Sorrentino, Marina
(2006)
The gold standard and the Great Depression in Italy.
MPhil thesis, London School of Economics and Political Science.
Abstract
Italy was in the Gold Standard between December 1927 and its de facto exit in December 1934. Furthermore from the late 1929 it was affected by an economic crisis comparable to those of other European countries, from which it started to recover significantly only in 1935. Hence, it would seem that as long as its currency was pegged to gold, the country was not able to recuperate from the Depression. In this study, the credibility of the commitment to the gold peg in the eyes of the international financial markets and the consequences of the crisis and thus also of the exchange rate policy in the industrial labour market have been investigated, also in the attempt to highlight the implications of the country's dictatorial political regime. It has been found that international financial markets anticipated a devaluation of the Italian currency from the autumn 1929. These estimated expectations seem consistent with the evidence gathered from documents of the time (both from archival sources and from the financial press).
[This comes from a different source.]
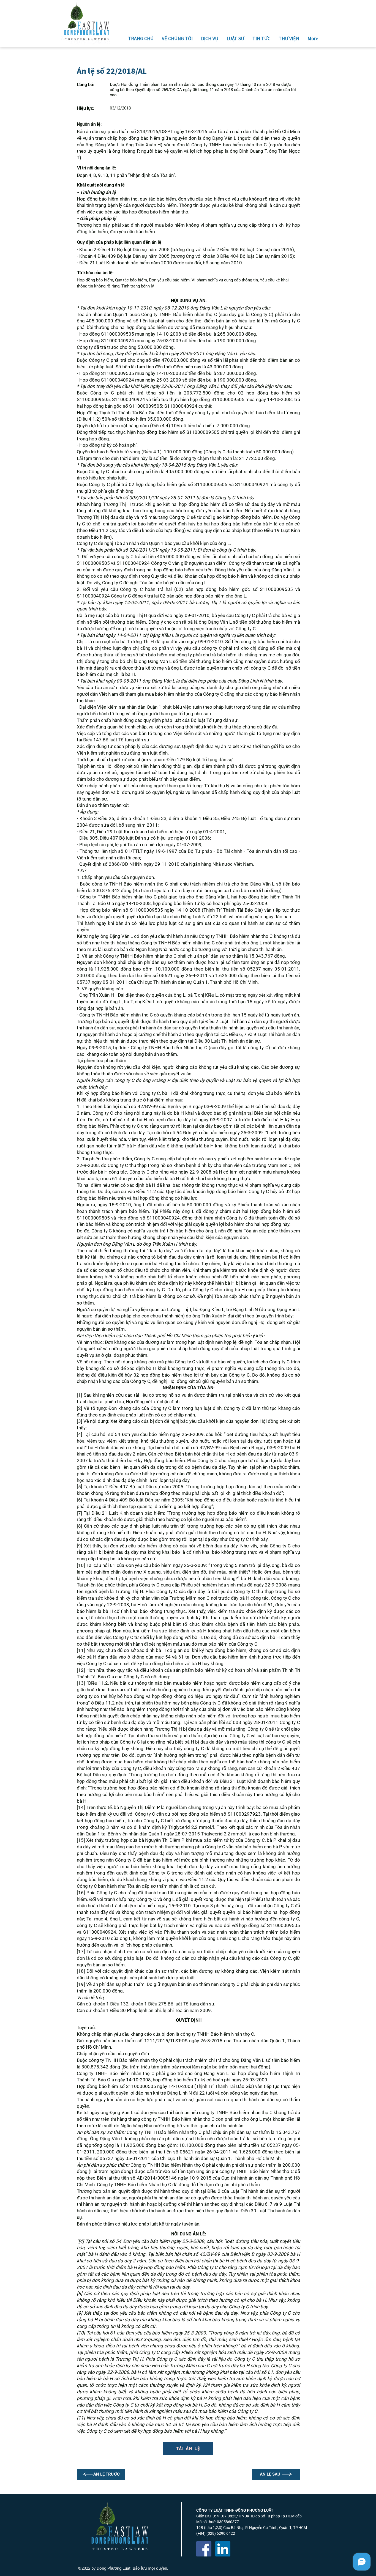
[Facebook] (203, 2548)
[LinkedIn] (222, 2548)
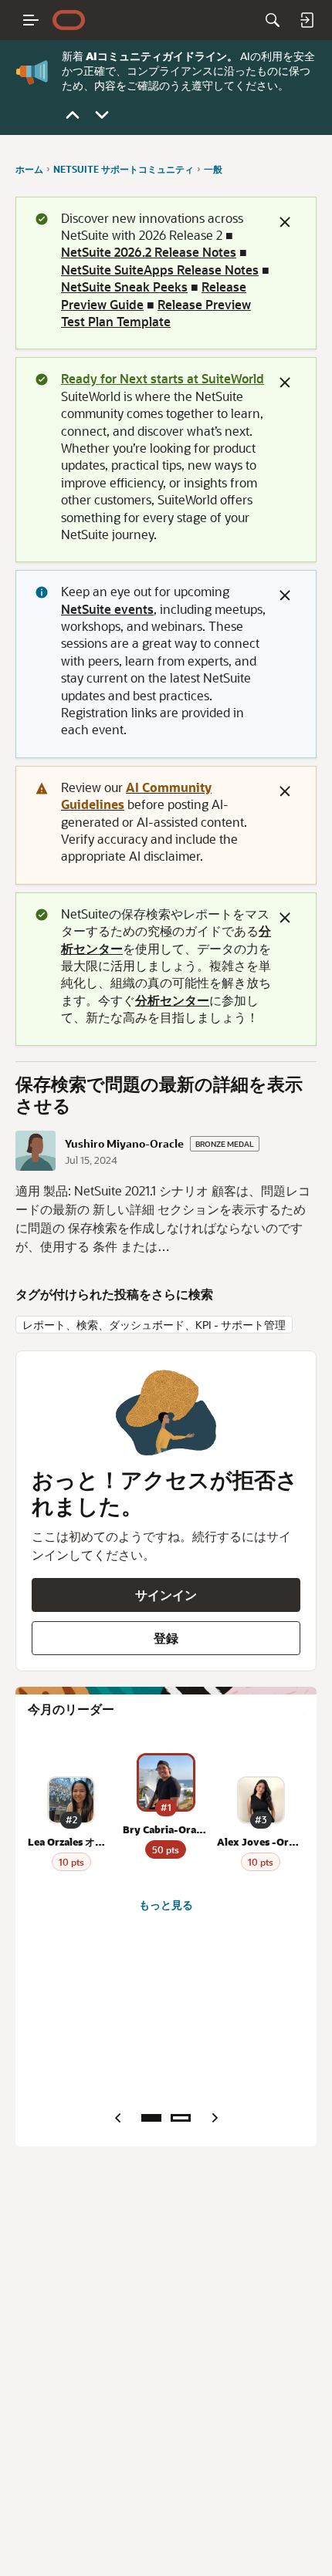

However these opinions do not appear to have been based on the usually considered macroeconomic variables. It has been argued that it may have been the dictatorial nature of the political regime to induce this markets' behaviour. Moreover despite the fact that during the Depression real labour costs do not seem to have increased beyond productivity in the industries more sheltered from international competition, further substantial reductions in nominal wages both in these industries and in those more exposed to international competition appear to have been needed to keep labour demand at its pre-crisis peak. It has been argued that the Fascist government may have refrained from using more its powers to cut wages at least partly because the industries it was more interested in were less affected by problems of rising real labour costs and because it could have been worried that further decreases in factory workers' living standards could have generated social instability. Both the evidence on financial markets' expectations on the Italian lira-gold parity and that on the industrial labour market support the assertion that an earlier currency devaluation, accompanied by expansionary polices, could have been beneficial.